The 16S rRNA gene is present in all prokaryotes, and consists of highly conserved regions interspersed by nine ‘hypervariable’ regions. Hypervariable regions are of variable sequence and length between different bacteria.

As such, PCR amplification and DNA sequencing of different bacterial 16S rRNA genes within a biofluid can allow identification of the different bacteria within samples.

This is now a well-established, high-throughput technique, which is relatively cheap compared with alternatives.

This technique may give detail down to bacterial genus level, but rarely gives any greater resolution than this.

There are a number of factors that can bias the results obtained, for example:

• There is variable use of primers, PCR conditions and analytic approach between different centres.

• Different bacteria have different copy numbers of the 16S rRNA gene, influencing the apparent relative abundance of certain bacteria within a sample.

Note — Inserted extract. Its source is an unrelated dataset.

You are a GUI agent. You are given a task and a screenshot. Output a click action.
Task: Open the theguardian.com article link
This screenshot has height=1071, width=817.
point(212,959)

This technique involves fragmentation and random sequencing of DNA from the collection of genomes and genes within the sample, and the use of advanced bioinformatic techniques to analyse the sequencing data obtained.

Shotgun sequencing regularly gives characterisation down to species (and even possibly strain) level resolution.

Since this technique sequences bacterial genes, it also gives insight into the microbial functionality of a sample.

Gaps in knowledge in the accuracy and completeness of reference microbial genomic databases means large portions of sequencing data may be difficult to interpret.

Datasets are large and complex, and experiments are much more expensive than metataxonomics.

As per metataxonomics, there are still outstanding issues related to factors which may bias results.